--- Goal ---
Reproduce every line of the material below word for word, leaving out the picture.

_ _ _ _ _ _ _

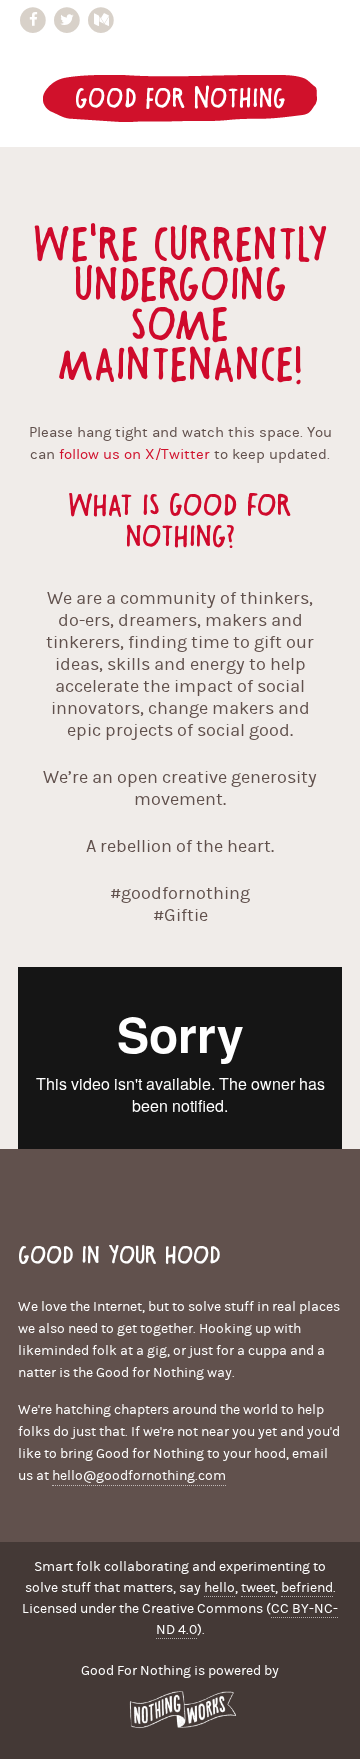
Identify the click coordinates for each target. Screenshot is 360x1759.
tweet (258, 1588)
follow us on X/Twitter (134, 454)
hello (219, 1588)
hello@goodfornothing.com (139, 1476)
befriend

_ _ _ _ _ _ _

--- Task answer ---
Identify the click coordinates for each target. Screenshot is 360x1759.
tweet (258, 1588)
follow us on X/Twitter (134, 454)
hello (219, 1588)
hello@goodfornothing.com (139, 1476)
befriend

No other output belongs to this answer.